In total, she had over 741 data points classified into 48 different time series (consisting of 2 water conditions, 2 \(CO_2\) conditions, 4 plant parts, and 3 sugars). In keeping with the original plot, I have plotted the means and standard errors for each time point. Note that this produces smaller error bars than the \(95\%\ CI\) or the standard deviation, which are more easily understood.

She began by grouping this into 12 plots according to sugar and plant type. This is our starting point and is shown at the top of the page overleaf. Above the plot is a schematic of the grammar of graphics I used to create it - the blue lines depict the mapping of data onto aesthetics and facets. The plots which follow are variations on this theme and are intended to showcase how changing mapping attributes affects how we communicate information. Subtle changes in mapping can have dramatic effects on information perception.

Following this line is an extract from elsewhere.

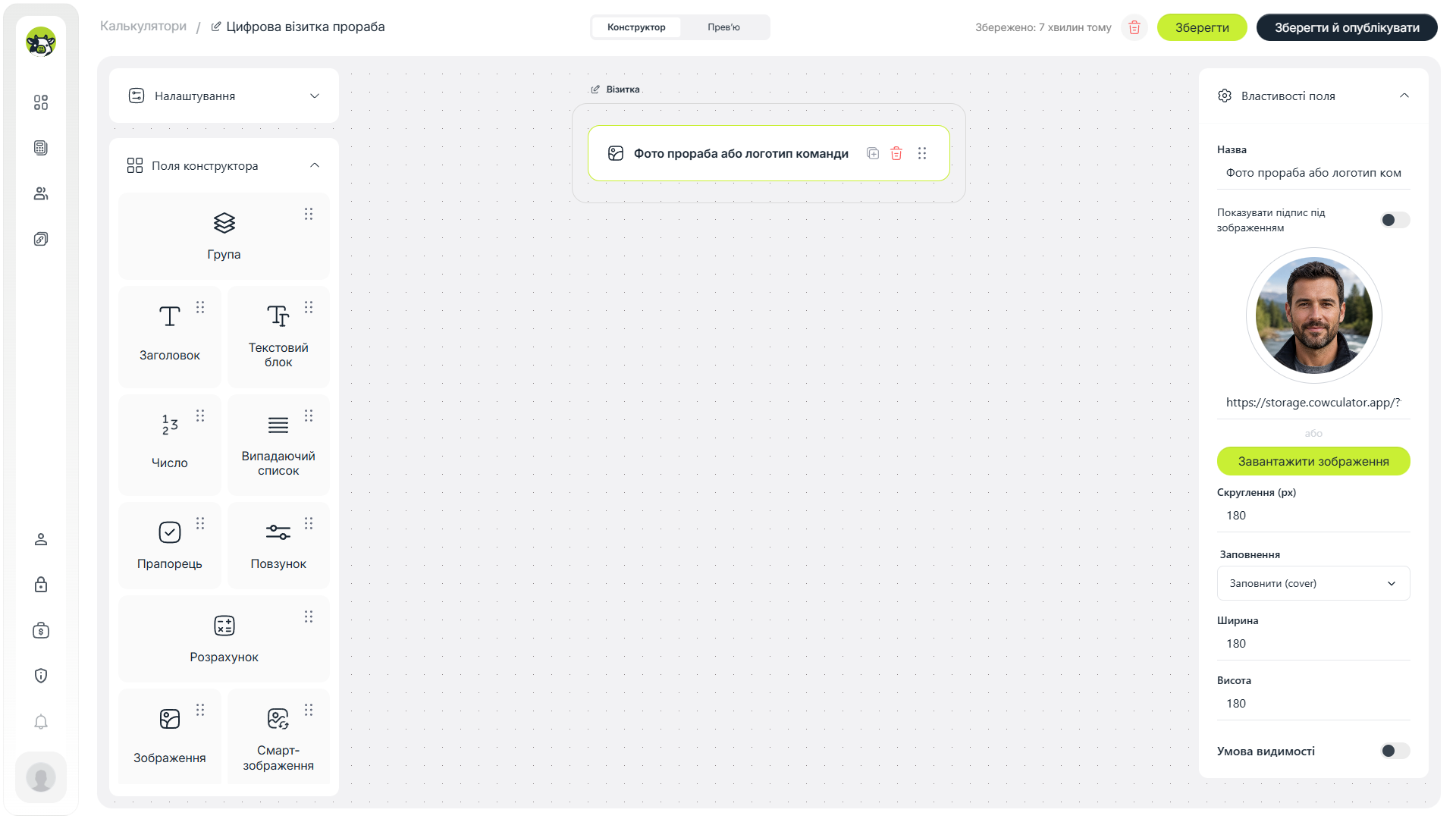Open the Заповнення cover dropdown
Image resolution: width=1456 pixels, height=819 pixels.
point(1313,583)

In this case the central question of the research is how will climate change affect sugar content in peppermint?. The plots are an aid to answering this question, they are only an aid that must be interpreted. We are interested in the change in sugar concentration over time under specific growth conditions. Which of the first five plots on the next pages do you think addresses this question the best? i.e. which plot affords the most suitable route to an interpretation?

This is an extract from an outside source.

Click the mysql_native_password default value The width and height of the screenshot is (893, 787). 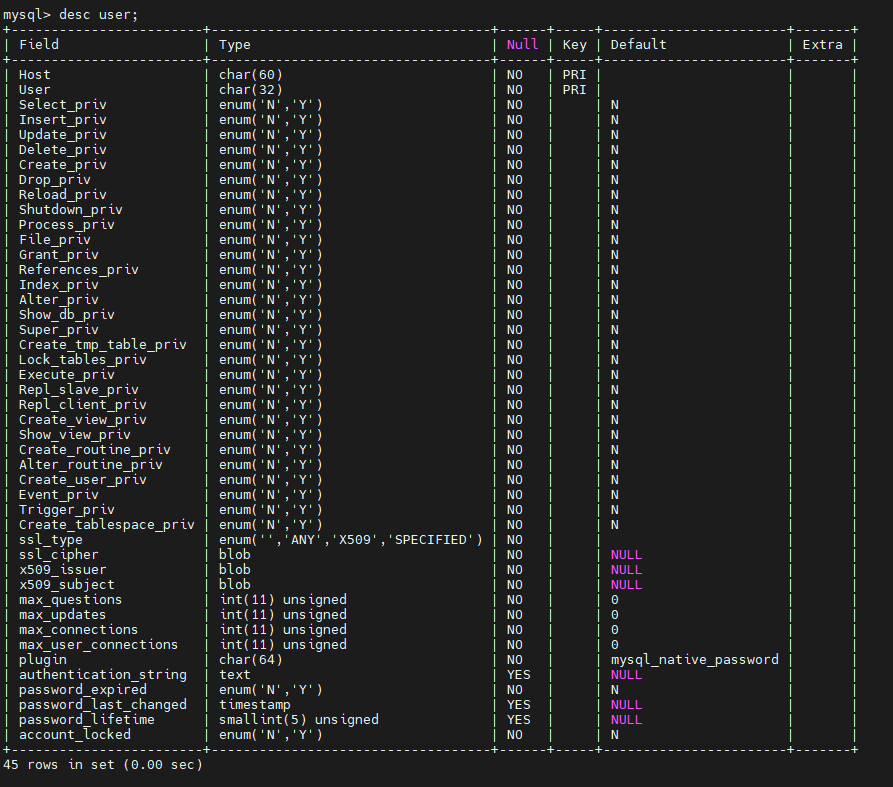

After testing multiple different mapping types, the final plot, figure on page , seems to truly depict a clear and easy-to-understand trend for both the researcher and the reader.

Figure 5.11: fig1

Figure 5.12: fig3

Figure 5.13: fig4

Figure 5.14: fig5

Figure 5.15: fig6

5.3.1 The final plot

Figure 5.16: The final plot of the peppermint data set showing a clear trend over time under specific growth conditions.

To highlight the relationship between language and visual grammar, I have colour-coded each element. This is for illustrative purposes only and should not be dwelled on to literally.↩